▶ _Data entries_:
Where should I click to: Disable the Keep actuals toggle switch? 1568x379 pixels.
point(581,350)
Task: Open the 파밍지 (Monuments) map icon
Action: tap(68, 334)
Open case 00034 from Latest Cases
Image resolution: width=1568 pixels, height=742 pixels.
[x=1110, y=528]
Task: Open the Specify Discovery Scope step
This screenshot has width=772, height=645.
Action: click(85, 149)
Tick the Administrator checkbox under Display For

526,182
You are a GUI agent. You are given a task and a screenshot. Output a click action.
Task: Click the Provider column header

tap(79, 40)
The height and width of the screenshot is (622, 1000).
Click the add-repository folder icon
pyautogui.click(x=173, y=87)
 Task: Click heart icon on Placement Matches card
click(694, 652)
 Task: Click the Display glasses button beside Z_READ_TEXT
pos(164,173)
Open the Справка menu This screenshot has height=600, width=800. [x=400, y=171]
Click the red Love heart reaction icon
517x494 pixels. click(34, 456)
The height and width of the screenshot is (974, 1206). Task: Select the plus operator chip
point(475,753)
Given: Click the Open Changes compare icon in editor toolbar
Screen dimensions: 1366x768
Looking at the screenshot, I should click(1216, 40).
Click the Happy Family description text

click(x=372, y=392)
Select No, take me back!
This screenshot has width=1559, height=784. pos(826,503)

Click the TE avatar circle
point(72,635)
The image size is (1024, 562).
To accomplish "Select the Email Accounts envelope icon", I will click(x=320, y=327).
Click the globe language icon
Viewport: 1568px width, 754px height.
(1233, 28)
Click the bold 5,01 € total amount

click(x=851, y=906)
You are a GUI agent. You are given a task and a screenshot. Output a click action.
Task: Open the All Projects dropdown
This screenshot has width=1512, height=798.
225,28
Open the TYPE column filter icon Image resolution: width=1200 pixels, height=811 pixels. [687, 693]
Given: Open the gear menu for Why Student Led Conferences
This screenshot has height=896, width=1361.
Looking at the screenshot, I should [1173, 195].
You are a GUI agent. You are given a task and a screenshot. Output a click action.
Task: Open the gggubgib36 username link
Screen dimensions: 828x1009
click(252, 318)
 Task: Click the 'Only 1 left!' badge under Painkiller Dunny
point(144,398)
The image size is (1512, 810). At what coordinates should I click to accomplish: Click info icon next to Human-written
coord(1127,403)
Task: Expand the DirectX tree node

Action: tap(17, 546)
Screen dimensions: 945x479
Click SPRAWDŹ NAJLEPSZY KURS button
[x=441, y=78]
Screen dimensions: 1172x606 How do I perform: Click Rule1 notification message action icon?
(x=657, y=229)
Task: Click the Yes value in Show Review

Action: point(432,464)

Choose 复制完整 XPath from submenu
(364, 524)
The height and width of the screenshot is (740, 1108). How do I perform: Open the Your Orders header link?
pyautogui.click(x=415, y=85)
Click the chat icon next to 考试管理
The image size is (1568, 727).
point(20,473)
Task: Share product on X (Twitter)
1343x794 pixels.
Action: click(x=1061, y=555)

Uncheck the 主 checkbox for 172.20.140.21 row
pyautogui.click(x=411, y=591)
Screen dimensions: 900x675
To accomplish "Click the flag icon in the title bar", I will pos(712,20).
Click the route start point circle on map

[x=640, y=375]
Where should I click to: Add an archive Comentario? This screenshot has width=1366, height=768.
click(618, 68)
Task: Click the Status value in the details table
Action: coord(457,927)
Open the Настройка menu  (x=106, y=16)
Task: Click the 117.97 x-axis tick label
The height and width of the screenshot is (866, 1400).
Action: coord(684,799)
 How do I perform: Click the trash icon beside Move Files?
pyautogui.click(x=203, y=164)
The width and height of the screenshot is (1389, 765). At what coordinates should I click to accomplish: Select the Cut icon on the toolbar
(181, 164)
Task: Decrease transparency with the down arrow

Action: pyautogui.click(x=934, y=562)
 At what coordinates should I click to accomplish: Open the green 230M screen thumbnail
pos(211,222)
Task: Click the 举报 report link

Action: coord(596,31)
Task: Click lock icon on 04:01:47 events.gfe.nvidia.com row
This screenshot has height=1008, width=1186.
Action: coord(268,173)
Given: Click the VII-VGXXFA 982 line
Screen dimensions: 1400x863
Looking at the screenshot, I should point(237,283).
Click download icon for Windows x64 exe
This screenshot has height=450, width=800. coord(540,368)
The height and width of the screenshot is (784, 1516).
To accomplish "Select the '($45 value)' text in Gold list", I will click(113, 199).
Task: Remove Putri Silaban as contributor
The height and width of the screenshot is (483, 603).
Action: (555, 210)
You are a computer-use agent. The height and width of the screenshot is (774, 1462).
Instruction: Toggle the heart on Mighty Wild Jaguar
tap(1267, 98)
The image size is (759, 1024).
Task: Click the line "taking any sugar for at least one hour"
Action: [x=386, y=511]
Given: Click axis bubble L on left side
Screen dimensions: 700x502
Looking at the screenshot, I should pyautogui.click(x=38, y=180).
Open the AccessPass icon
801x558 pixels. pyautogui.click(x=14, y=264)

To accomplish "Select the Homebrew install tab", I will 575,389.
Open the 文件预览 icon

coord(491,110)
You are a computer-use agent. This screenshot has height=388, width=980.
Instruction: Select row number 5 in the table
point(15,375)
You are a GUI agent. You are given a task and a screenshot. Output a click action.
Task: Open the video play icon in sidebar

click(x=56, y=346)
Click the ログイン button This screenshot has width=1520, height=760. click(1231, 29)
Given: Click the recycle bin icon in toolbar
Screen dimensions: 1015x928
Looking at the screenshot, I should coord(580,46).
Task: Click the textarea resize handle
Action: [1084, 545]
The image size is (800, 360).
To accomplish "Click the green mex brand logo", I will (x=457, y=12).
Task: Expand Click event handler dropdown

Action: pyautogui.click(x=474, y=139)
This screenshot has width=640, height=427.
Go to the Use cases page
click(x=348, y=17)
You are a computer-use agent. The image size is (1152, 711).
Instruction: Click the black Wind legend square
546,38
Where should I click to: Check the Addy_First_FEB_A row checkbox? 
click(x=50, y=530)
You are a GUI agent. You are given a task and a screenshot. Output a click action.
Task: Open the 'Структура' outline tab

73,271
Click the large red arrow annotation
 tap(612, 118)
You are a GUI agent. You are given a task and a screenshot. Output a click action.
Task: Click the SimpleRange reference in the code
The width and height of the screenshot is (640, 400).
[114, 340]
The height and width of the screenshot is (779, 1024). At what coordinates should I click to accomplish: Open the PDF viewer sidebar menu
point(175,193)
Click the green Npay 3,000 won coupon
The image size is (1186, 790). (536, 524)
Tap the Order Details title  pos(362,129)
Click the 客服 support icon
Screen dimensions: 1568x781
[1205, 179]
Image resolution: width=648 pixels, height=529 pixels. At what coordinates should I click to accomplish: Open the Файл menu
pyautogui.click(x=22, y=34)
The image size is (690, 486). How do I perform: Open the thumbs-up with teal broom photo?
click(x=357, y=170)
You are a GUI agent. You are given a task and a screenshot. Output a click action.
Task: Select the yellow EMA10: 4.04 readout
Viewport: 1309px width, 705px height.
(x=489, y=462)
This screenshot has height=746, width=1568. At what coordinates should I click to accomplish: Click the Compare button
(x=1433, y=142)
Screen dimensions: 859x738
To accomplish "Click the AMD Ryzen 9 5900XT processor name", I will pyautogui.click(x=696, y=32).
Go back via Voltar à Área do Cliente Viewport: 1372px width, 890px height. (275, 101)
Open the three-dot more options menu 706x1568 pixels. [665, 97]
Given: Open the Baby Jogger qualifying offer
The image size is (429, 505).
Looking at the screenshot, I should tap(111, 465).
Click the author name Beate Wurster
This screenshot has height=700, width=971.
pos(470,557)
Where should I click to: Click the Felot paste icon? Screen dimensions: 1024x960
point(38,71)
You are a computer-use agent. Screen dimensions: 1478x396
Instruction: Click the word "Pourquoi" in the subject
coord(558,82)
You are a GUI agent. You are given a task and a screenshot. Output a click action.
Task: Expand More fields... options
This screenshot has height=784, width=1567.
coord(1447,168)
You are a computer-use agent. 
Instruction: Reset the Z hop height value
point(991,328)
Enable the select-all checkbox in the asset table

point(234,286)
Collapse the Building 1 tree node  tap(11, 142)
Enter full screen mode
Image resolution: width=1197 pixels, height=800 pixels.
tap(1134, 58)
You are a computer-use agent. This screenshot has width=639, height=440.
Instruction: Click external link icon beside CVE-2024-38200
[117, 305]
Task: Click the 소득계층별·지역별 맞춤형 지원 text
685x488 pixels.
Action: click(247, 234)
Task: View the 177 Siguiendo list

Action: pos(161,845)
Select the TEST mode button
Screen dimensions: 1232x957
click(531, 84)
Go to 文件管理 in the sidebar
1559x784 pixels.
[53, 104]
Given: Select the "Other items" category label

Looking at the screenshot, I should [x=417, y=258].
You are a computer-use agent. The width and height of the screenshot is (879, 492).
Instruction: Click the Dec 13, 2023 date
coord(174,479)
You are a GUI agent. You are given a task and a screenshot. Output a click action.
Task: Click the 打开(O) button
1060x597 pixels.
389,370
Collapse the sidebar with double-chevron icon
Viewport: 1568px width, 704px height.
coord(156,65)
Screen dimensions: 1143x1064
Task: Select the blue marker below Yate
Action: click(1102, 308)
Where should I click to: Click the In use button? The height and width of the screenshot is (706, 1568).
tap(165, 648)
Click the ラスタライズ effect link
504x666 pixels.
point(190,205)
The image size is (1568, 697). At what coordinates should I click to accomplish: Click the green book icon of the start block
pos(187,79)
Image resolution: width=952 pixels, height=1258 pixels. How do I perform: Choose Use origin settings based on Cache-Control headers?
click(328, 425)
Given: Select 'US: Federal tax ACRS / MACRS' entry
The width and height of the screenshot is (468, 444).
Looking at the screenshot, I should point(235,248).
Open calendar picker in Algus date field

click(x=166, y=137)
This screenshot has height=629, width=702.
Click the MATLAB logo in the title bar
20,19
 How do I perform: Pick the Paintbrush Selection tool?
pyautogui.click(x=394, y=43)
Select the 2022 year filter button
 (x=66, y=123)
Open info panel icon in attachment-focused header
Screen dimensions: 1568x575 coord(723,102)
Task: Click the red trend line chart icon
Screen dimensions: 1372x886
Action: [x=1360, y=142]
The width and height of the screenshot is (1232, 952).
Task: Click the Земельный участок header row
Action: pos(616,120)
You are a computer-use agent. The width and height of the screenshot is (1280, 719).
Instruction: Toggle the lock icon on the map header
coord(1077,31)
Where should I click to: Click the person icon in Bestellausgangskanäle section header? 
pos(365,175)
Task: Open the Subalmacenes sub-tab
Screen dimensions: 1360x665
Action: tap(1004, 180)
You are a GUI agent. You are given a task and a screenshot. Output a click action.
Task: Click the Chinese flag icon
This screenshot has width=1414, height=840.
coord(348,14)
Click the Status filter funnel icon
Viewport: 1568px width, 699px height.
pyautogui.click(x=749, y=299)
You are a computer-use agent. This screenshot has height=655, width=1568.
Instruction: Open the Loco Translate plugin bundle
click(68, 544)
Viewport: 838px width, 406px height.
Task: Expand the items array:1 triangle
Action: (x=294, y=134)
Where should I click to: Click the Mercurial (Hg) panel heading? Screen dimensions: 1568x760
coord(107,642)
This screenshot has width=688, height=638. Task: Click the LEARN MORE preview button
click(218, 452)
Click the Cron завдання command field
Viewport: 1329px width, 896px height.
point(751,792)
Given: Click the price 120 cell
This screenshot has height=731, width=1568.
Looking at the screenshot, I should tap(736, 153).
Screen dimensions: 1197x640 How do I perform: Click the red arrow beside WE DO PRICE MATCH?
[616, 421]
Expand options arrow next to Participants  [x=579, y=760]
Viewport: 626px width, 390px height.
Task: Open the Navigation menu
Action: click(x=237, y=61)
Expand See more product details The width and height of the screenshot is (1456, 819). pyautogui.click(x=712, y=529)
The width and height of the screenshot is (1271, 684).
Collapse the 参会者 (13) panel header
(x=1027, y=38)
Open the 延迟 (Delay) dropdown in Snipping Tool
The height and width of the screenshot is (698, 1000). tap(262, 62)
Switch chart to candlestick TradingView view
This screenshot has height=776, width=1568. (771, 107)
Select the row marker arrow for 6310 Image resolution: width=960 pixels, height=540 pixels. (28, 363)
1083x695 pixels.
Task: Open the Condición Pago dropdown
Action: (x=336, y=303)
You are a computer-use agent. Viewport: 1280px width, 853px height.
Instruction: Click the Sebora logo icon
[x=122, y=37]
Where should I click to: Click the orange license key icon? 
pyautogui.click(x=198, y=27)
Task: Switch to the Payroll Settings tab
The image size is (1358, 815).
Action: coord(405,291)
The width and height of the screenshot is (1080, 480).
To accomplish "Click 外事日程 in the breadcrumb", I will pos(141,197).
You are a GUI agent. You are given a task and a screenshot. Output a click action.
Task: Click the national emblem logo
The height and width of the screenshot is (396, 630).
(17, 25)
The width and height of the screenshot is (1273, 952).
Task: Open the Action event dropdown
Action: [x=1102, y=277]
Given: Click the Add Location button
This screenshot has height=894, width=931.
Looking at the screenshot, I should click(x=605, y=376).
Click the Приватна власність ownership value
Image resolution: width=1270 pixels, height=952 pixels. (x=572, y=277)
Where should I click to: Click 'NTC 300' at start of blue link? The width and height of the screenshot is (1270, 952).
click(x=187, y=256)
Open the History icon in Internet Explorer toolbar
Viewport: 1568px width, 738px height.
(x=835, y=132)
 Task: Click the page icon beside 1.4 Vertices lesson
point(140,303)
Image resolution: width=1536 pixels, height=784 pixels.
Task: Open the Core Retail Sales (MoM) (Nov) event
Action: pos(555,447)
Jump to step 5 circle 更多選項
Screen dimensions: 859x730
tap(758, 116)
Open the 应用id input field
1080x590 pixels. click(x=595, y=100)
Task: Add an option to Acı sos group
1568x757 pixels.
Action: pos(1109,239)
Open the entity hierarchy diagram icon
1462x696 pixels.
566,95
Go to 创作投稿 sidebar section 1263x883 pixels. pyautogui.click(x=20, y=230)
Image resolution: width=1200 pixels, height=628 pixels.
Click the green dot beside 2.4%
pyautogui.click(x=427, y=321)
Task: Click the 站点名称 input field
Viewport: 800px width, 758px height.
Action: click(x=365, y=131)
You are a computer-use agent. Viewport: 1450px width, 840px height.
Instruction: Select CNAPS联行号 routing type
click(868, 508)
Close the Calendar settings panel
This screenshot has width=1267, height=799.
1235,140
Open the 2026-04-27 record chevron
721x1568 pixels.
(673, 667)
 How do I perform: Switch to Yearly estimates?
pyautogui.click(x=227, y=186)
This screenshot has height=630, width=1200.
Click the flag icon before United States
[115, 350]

▶ _What is being asked_:
Reproduce the records above word for word, from their first line up to and including the line that contains "pyautogui.click(x=173, y=87)".

▶ _The result_:
Where should I click to: Disable the Keep actuals toggle switch? 1568x379 pixels.
point(581,350)
Task: Open the 파밍지 (Monuments) map icon
Action: tap(68, 334)
Open case 00034 from Latest Cases
Image resolution: width=1568 pixels, height=742 pixels.
[x=1110, y=528]
Task: Open the Specify Discovery Scope step
This screenshot has width=772, height=645.
Action: click(85, 149)
Tick the Administrator checkbox under Display For

526,182
You are a GUI agent. You are given a task and a screenshot. Output a click action.
Task: Click the Provider column header

tap(79, 40)
The height and width of the screenshot is (622, 1000).
Click the add-repository folder icon
pyautogui.click(x=173, y=87)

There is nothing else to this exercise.